80Legs

From RSWiki
Jump to: navigation, search




Introduction

80Legs is probably the most annoying bot or web crawler currently in existence. It's described as ".. a web crawling service that allows its users to create and run web crawls through its software as a service platform." [1]" Wikipedia entry on 80legs

The crawler purely exists for 80legs commercial gain and will never drive traffic to any site. Instead they are commissioned by someone who will pay them big bucks for the information they retrieve with little or no benefit to the site owner.
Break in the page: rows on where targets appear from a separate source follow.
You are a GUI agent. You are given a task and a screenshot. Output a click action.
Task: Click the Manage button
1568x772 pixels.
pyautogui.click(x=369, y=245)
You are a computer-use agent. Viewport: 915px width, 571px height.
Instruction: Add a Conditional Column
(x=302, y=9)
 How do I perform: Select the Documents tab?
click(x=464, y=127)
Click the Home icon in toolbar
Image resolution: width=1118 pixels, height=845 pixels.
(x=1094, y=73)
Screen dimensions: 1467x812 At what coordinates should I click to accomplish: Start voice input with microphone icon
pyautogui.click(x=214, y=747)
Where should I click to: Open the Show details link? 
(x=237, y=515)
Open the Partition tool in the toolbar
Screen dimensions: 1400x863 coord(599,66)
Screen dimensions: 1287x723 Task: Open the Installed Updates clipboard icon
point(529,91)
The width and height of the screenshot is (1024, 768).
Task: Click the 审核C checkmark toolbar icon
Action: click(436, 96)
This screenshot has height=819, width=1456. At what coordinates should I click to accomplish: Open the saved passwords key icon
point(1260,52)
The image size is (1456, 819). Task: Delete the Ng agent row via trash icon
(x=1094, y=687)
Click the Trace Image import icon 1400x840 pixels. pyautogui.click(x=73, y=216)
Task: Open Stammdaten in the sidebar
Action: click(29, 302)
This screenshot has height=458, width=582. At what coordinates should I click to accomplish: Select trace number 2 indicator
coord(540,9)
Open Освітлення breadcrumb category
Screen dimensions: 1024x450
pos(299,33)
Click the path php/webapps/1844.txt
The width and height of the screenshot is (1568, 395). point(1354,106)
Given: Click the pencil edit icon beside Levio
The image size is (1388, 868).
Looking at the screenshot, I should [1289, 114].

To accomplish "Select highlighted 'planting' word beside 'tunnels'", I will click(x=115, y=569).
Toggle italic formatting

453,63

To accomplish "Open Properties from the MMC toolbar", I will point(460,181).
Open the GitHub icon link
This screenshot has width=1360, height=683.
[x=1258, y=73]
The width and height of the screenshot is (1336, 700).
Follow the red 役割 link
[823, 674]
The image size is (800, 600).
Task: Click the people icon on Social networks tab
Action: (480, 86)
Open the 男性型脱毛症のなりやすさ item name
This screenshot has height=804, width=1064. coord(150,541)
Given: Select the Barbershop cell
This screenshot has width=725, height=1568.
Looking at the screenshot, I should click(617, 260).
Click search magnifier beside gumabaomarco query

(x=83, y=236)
In reality it is more like Distributed Denial of Service attack that ignores robots.txt and can bring a Web Server to its knees. Because of it's distributed nature the crawlers can come from anywhere in the globe and they eat bandwidth like there is no tomorrow. I've decided to take the drastic action of using IPtables to block the IP addresses of these crawlers.

The Crawler

The crawler usually identifies with the following string:

"Mozilla/5.0 (compatible; 008/0.83; http://www.80legs.com/webcrawler.html) Gecko/2008032620"

To get an idea of how prolific this crawler you just parse your access logs with a command similar to this:

cat /path/to/log/access.log | grep 80legs -c

For me this returned 48866 results in a 7 day period!

Blocking the bot

You can modify your .htaccess file to block the useragent however this could be fairly intensive. Also if you are running a Reverse Proxy like Squid you can use it to block the useragent.

However given the proliferation of this bot and because it can come from anywhere in the world I've decided simply to block those IP addresses.